The following procedure is illustrated at the example of vCAC Appliance 6.0:

 

Challenge 1: Format Conversion

If you get to download the appliance as OVF you are already one step ahead. OVF is simply an XML-based configuration and does not include any information required to run the VM on OpenStack.

OVAs on the other hand need to be unpacked first. Luckily, OVA is nothing but TAR:

$ file VMware-vCAC-Appliance-6.0.0.0-1445145_OVF10.ova
VMware-vCAC-Appliance-6.0.0.0-1445145_OVF10.ova: POSIX tar archive (GNU)
$

So we continue extracting the archive:

$ tar xvf ../VMware-vCAC-Appliance-6.0.0.0-1445145_OVF10.ova
VMware-vCAC-Appliance-6.0.0.0-1445145_OVF10.ovf
VMware-vCAC-Appliance-6.0.0.0-1445145_OVF10.mf
VMware-vCAC-Appliance-6.0.0.0-1445145_OVF10.cert
VMware-vCAC-Appliance-6.0.0.0-1445145-system.vmdk
VMware-vCAC-Appliance-6.0.0.0-1445145-data.vmdk

The .ovf, .mf and .cert files can be deleted right away.
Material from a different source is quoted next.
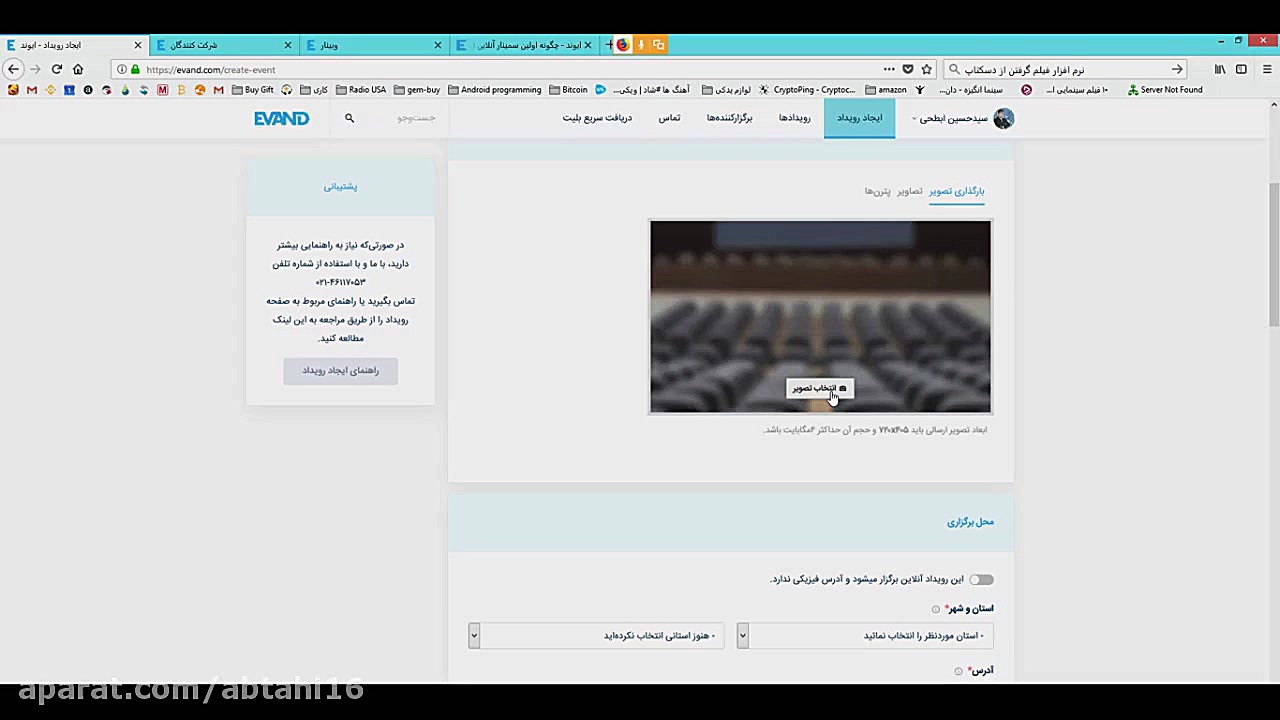Click the site info padlock in the URL bar

(x=135, y=69)
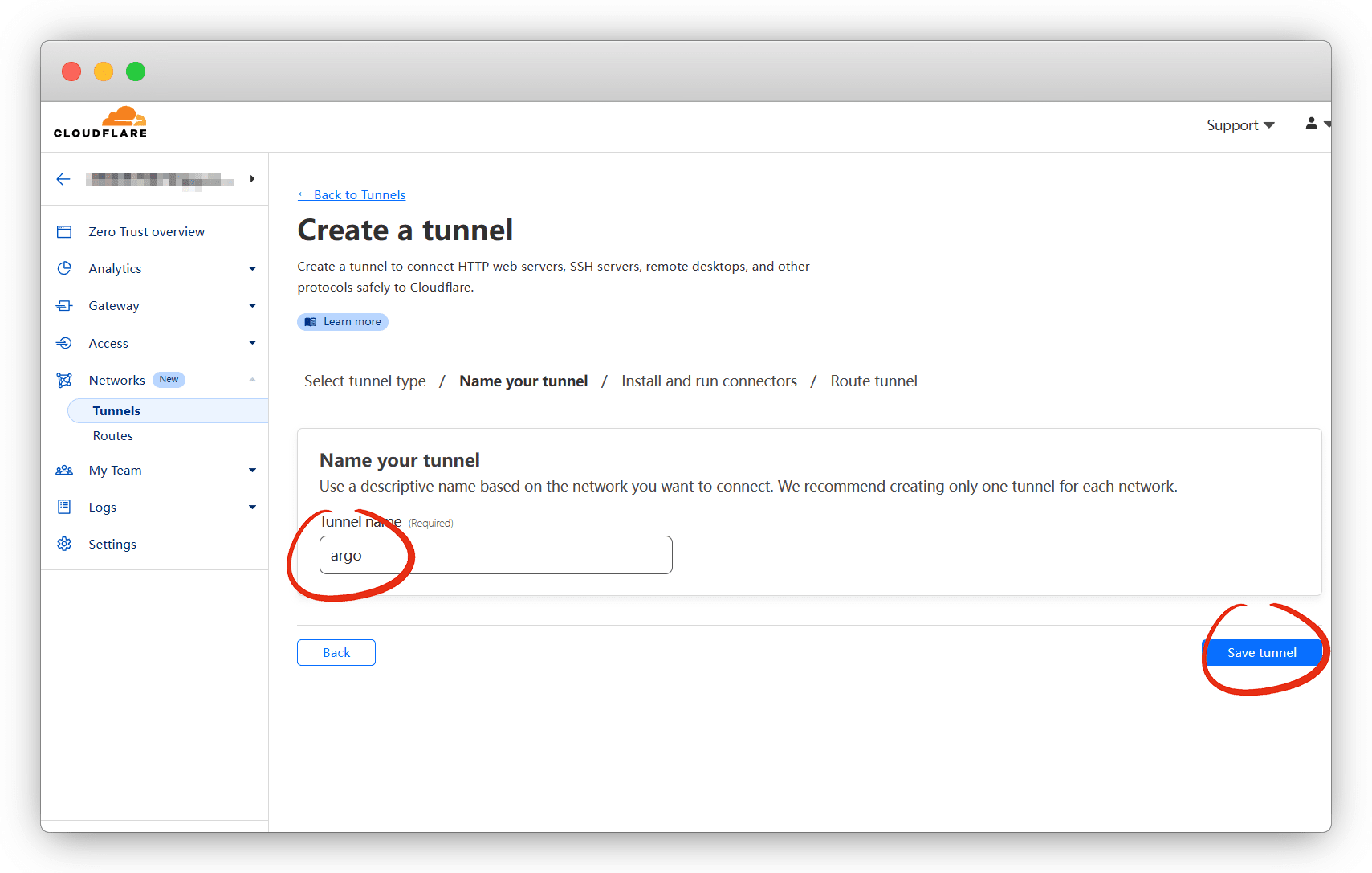Expand the Analytics section chevron

tap(252, 269)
We will not need those anymore. After that the VMDK files must be converted to QCOW2 or RAW:

$ qemu-img convert -O qcow2 VMware-vCAC-Appliance-6.0.0.0-1445145-system.vmdk VMware-vCAC-Appliance-6.0.0.0-1445145-system.img
$ qemu-img convert -O qcow2 VMware-vCAC-Appliance-6.0.0.0-1445145-data.vmdk VMware-vCAC-Appliance-6.0.0.0-1445145-data.img

 

Challenge 2: Multi-Disk Virtual Machines

Unfortunately, OpenStack does not support images existing of multiple disks. Bad luck that VMware has the habit of distributing their appliances with a system disk and a separate data disk (*system.vmdk and *-data.vmdk). To still load this appliance into Glance we need to merge the disks into a single one:

First, we use guestfish to get some information on the filesystems inside the disk images:

$ guestfish

Welcome to guestfish, the guest filesystem shell for
editing virtual machine filesystems and disk images.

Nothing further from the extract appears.